RIVOLTO AI DOCENTI E GENITORI

  • Formazione Docenti: Sono vari percorsi attivabili per il corpo docenti le cui tematiche sono l’autostima e sistema attributivo, le dinamiche relazionali e la cooperazione, l’ascolto nella relazione d’aiuto, come motivare gli alunni difficili, l’ABC delle emozioni, le difficoltà di apprendimento e i disturbi specifici, l’apprendimento cooperativo e i disturbi dell’alimentazione.
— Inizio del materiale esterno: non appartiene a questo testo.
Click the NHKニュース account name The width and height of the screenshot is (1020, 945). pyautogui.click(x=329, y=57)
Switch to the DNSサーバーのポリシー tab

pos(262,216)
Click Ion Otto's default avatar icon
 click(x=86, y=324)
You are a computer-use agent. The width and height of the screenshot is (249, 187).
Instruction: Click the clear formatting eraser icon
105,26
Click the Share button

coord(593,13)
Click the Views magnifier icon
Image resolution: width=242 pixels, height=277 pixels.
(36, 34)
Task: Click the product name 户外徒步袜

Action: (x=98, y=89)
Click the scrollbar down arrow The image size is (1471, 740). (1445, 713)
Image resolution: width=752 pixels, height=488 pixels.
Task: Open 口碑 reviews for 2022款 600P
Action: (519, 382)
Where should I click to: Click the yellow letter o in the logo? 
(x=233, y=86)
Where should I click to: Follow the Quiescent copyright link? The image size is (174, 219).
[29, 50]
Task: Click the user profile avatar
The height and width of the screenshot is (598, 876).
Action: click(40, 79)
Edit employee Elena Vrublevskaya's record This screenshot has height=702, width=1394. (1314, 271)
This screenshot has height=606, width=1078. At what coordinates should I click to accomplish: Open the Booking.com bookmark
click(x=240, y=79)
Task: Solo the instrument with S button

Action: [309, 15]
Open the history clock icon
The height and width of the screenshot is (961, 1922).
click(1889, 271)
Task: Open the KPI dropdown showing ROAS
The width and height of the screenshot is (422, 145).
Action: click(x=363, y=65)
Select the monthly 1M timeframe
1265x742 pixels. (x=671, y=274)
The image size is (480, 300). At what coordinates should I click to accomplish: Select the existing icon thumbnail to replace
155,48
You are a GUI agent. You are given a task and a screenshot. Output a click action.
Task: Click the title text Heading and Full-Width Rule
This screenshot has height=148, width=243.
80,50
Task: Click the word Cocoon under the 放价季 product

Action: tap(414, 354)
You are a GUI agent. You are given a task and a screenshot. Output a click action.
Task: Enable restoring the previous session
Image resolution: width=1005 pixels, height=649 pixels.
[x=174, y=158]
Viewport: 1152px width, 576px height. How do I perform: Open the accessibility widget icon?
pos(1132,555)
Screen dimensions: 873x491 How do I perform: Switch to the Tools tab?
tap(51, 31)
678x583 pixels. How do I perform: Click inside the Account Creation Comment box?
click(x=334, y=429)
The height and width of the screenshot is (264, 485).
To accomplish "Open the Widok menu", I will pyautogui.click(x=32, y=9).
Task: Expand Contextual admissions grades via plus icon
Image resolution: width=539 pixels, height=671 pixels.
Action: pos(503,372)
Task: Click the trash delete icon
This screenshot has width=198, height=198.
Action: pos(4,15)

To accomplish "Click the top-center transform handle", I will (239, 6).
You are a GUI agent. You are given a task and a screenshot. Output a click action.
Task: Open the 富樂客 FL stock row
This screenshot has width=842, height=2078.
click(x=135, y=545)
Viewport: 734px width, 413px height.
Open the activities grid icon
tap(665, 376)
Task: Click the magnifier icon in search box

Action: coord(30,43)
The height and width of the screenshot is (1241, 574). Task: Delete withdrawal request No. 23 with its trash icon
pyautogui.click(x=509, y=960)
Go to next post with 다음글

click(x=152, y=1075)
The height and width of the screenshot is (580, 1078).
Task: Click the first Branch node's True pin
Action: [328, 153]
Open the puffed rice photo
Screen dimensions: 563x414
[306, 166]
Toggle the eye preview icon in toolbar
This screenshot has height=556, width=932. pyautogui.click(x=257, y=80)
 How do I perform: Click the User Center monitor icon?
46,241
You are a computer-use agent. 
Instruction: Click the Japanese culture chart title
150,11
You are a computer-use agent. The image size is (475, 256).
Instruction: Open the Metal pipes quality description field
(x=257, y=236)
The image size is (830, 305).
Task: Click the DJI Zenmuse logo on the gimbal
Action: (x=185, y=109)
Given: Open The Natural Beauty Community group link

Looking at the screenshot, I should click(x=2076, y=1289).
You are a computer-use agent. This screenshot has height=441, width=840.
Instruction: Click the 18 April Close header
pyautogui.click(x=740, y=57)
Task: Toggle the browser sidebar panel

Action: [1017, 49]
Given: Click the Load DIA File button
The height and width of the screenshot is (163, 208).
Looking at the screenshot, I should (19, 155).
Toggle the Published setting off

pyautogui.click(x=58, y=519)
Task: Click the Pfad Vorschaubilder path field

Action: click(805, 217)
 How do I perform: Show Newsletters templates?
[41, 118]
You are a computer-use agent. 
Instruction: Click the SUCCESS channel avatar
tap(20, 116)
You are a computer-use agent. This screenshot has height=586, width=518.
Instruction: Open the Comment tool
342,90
  • Formazione genitori e Formazione territoriale: Si tratta di interventi di “supporto” rivolto alle famiglie, mirati ad un processo di potenziamento e crescita che può contribuire a rendere i genitori più attenti e responsabili nei confronti dei loro compiti e ad alleggerirli, al tempo stesso, da sentimenti di colpa e da vissuti di inadeguatezza, rinforzandone la “competenza genitoriale” e restituendo un senso vitale a ciò che il disagio e le difficoltà affrontate hanno spesso svuotato di senso: il mestiere di genitore.